And then came Floyd.
Floyd wasn't just rain. Floyd was a deluge. The creek at the bottom of the hill became a raging torrent of water which spilled over and flooded the streets. Had Floyd been a snowstorm, they calculated that we would have been under nine feet of snow. Drifting snow that might have well enveloped small houses, given the blasts of wind that whipped through the trees. Instead, the created small walls of water, and tore great hunks of branches off of living trees.

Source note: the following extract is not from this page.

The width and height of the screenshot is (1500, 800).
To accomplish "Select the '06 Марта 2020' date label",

And then, the next morning - sunshine.
For one day there was moist soil - the kind that weeds lift out of with only a gentle tug. And weeding brought surprises. The stipa, that ornamental grass with blades so fine they are like silky hair, I had thought dead - but suddenly a tuft shot up and sought the sunlight. And all the while I weeded I found baby stipas everywhere. I want to plant a mass of them, so that when the sun shines through them it will be like viewing a field of flaxen hair with luminous split ends. Or a bed of spun sugar.

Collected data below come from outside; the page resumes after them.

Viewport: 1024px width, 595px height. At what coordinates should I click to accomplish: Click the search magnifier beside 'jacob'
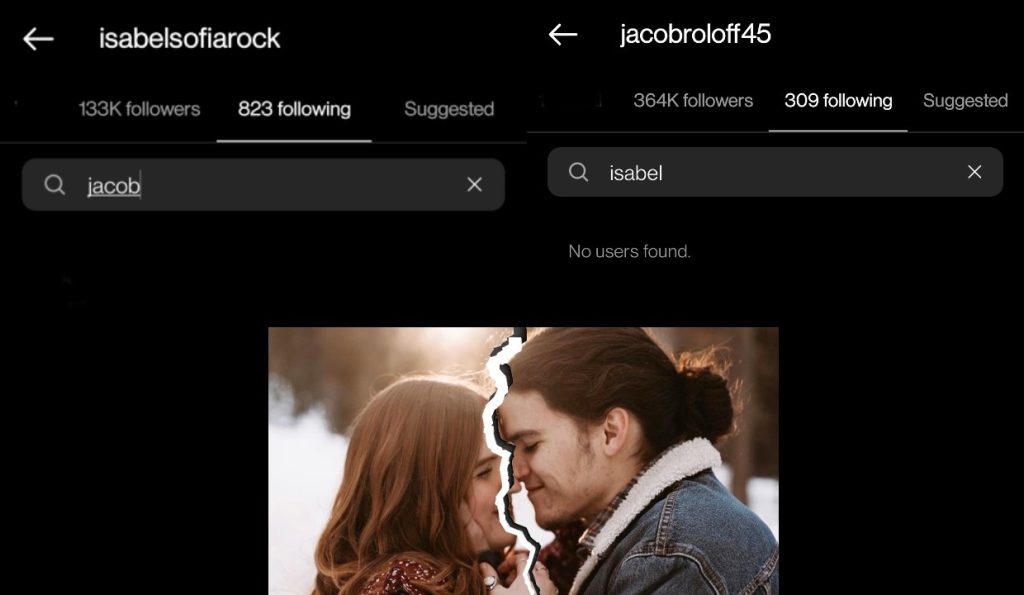click(54, 184)
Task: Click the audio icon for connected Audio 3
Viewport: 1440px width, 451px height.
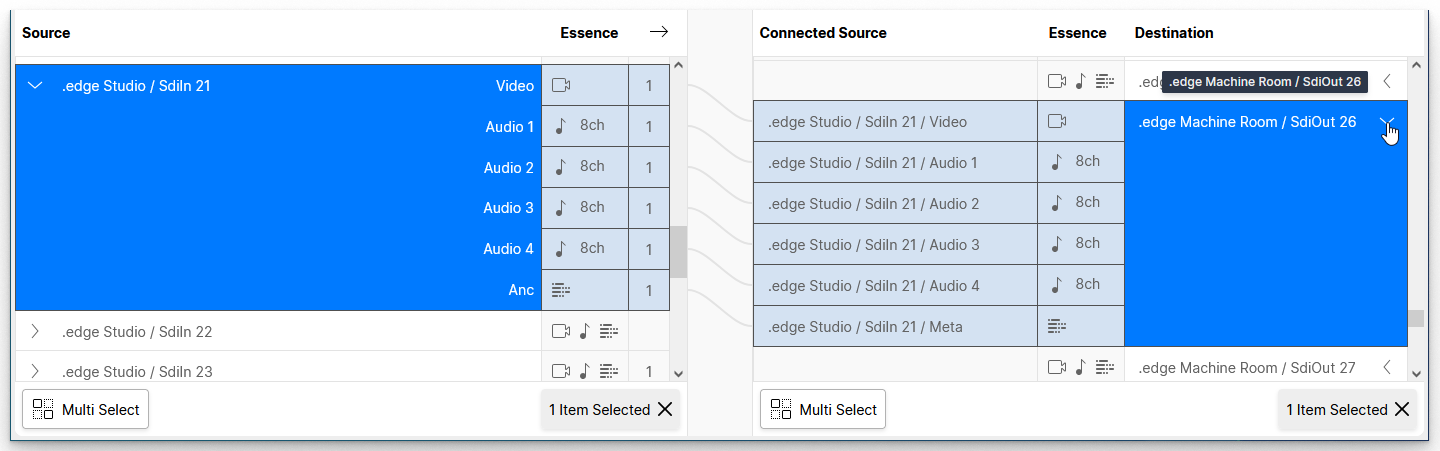Action: (x=1057, y=244)
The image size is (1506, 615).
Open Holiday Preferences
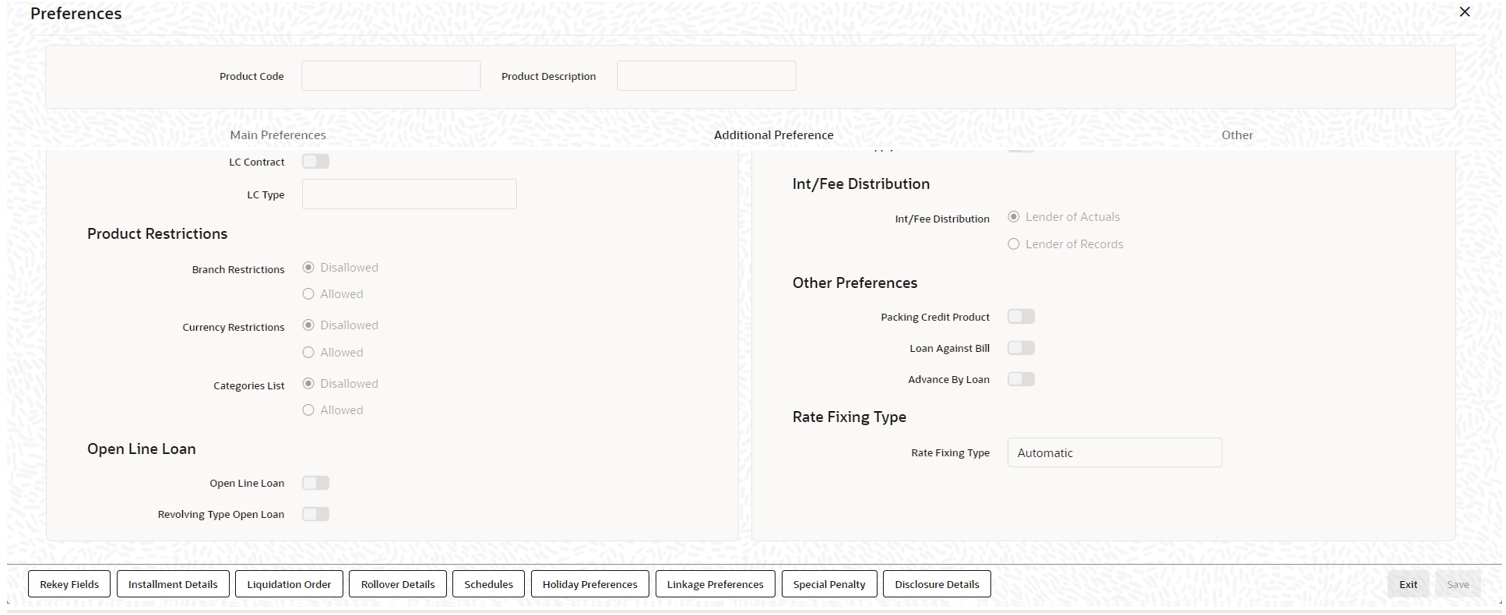pos(590,584)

Caladium bulbs that had not appeared thus far suddenly thrust their pointy noses through the soil and unfurled minute, colorful leaves.
The autumn colchicum, 'Waterlily" didn't appear at all last year; I feared I had sliced it into oblivion trying to plant a groundcover of lemon thyme - but yesterday it sprang up with and presented me with two flowers.
The osteospermum had ceased to bloom, even with careful deadheading - but suddenly it was covered with blue-centered daisies. Miraculously, the Campsis radicans that has never bloomed in the eight years it has been hogging the arbor burst open into masses of colorful orange trumpets that acted as a siren call for hummingbirds. Salvias and veronicas suddenly put forth new spikes that promise to be flowers. And the brugmansias in their pots survived the battering and put forth even more blooms.